President Nixon also erred when he let the public’s emotions influence his view of the massacre and Calley’s trial. Claiming that he had received many letters imploring him to acquit Calley he implies that he was under enormous pressure to commute the sentence. Well, the massacre was such a sensitive issue and reflected badly on the part of The USA. Therefore, rather than succumb to outside pressures he should have his own verdict.
The My Lai Massacre indeed shocked the world as it closely mirrored other inhuman acts like the Holocaust and Stalinism. As a result, the whole world had expected that the perpetrators should have been brought to book. However, the only perpetrator found guilty was acquitted. Was that to imply that America condones such beastly acts?

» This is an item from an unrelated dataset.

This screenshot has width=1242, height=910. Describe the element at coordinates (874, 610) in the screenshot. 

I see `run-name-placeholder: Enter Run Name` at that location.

The judges were also confronted with some dilemmas during the trial and deliberations. We can conclude this since it took them almost a fortnight to come up with a verdict. At the time, the US Army Field Manual’s standard for determining guilt was if an officer understood that he/she should disobey all orders that called for the execution of unarmed citizens. Since this standard is applicable to all soldiers, it was not hard to convict the soldiers that failed to meet it. A soldier that would follow such orders is said to be of low grade. From this massacre it is clear that Calley was a low grade soldier, who just followed the orders. Such soldiers, the judges concurred, should be assessed by comparing their actions to how their counterparts with common grade would have done when given such orders. One judge indeed defended Calley by concluding that he was simply a low grade and he was merely following the orders as he had been trained. He deemed that Manual to be unfair to Calley and other low grade soldiers. He wanted the Manual to be changed to protect soldiers like Calley (TJSL).

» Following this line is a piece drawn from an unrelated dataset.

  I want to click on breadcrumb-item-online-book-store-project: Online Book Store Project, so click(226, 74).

The commanding officer during the massacre, Ernest Medina, is aid to be incompetent and harsh. Some soldiers described him as “a glory-hungry person…the kind of person who would have sacrificed all of us for his own personal advancement”. It is also revealed that he and Calley had a frosty relationship. That morning, it is believed to have given the soldiers vague commands especially on what they should do with women. This was the sole reason why some of the soldiers went on a killing spree (Restivo, 2006). The judges should surely have been faced with this dilemma. What would have happened to the soldiers who had not done what he desired? What about Calley specifically? Did he indeed order them to kill women and children?
During his defense, Calley says that he knew that he could be charged in a court martial if he refused to obey orders. He adds that if this disobedience happened when they are faced with the enemy, he could easily be punished by death. During his training, he was never told that he could disobey orders. If this indeed was true, the jury should have sympathized with his situation. Although he was wrong, probably he had been misled at the time of training (Restivo, 2006).
Lt. Calley’s trial elicits different emotions. It is a case between obedience to your superiors and plain common sense. In this situation, perhaps Calley should have trusted his instincts and use the latter.